Brendan: Viele Dinge haben sich in unserem Leben verändert. Wir haben eine Menge geändert, was die Leute betrifft, mit denen wir zusammenarbeiten. Glenn hat völlig Recht. Wir sind nun frei, kreativ sein zu können. Es ist erstaunlich. Wir haben angefangen, all diese Songs zu schreiben.

Würdet ihr sagen, dass das die entscheidenden Einflüsse waren? Oder gab es wichtigere?

Brendan: Es gab eine Menge Input. Filme und Musik. Entscheidend war aber eher unsere Einstellung. Wir sind durch einiges hindurch gegangen und auf der anderen Seite wieder heraus gekommen. Es war wie eine Wiedergeburt. Das klingt jetzt ein bisschen übertrieben.

Glenn: Eine Erleichterung.

Brendan: Ja, alles ist von unseren Schultern gefallen. Wir dachten: „Oh! Wir müssen ein zweites Album schreiben.“ Wir hatten in der Zeit, in der so viel los war, keine Songs geschrieben. Dann ist alles wie von selbst passiert

Soundmag: Wer hat euch eigentlich vorgeschlagen, „Cities Burning Down“ neu aufzunehmen?

Brendan: Das ist eine gute Frage. Ich kann mich nicht daran erinnern, wer das gesagt hat. Ich kann mich daran erinnern, zugestimmt zu haben.

Glenn: Ich glaube, ich war das. Ich denke, das habe ich. Yeah.

Brendan: Es war ein Song, der noch nicht das bekommen hatte, was ihm zustand.
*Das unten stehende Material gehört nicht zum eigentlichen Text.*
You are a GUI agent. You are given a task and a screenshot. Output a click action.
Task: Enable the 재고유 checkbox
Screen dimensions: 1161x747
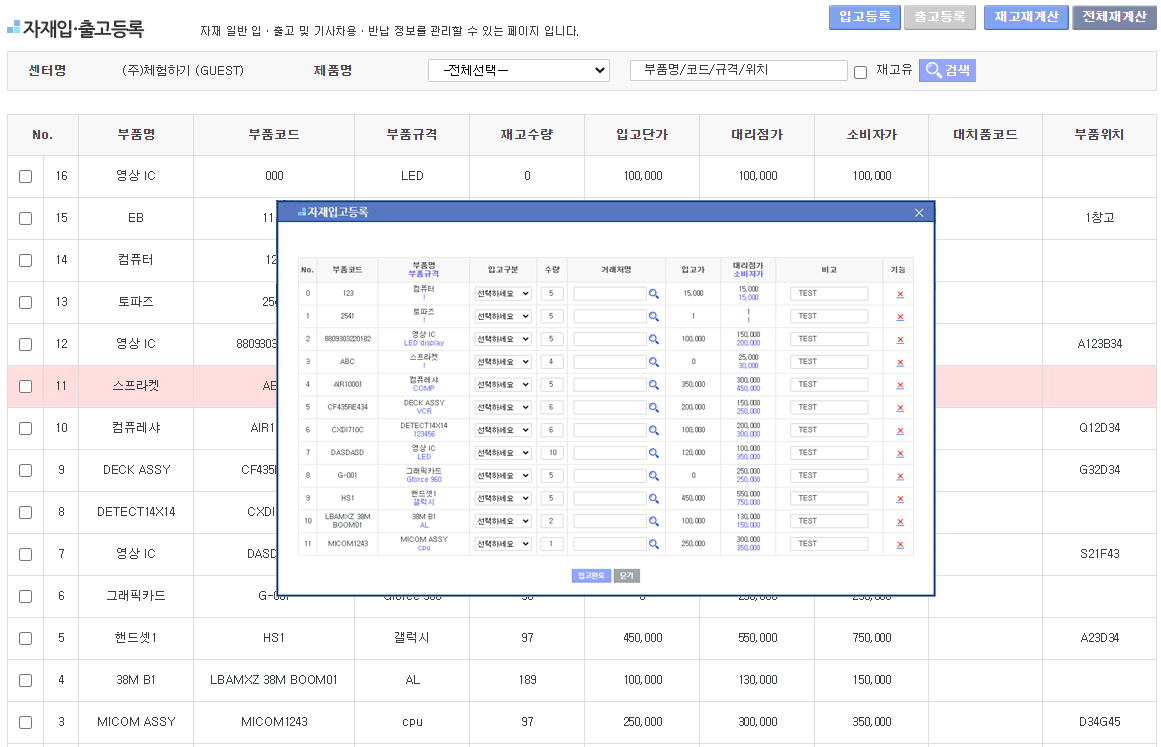860,72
Glenn: Es ist ein unglaublicher Live-Song geworden. Es ist größer als alles andere in unserem Live-Set geworden. Wir haben ihn in Australien im letzten Oktober neu aufgenommen. Dass er auf das neue Album gelangt ist, war eine Idee von uns allen.

Brendan: Ich kann mich noch an die Entscheidung erinnern.

Glenn: Wir haben ihn in Australien neu veröffentlicht.

Brendan: Es ist ein Song, der schon immer zu uns gehört hat. Er war nicht auf der ersten Platte. Aber selbst wenn er das gewesen wäre, hätten wir ihn überarbeitet.

Glenn: Er hat uns nie losgelassen. (plötzlich kommt der Tourmanager rein, Howling Bells sollen in fünf Minuten auf der Bühne stehen...)

Soundmag: Schnell die letzte Frage: Warum habt ihr eure Plattenfirma gewechselt?

Glenn: Wir hatten nur einen Vertrag über ein Album.

Brendan: Genau. Wir haben einen neuen Vertrag gebraucht, um neue Songs schreiben zu können. So, jetzt müssen wir aber los! (beide lachen)

Soundmag: Dann mal schnell auf die Bühne. Vielen Dank für das Interview!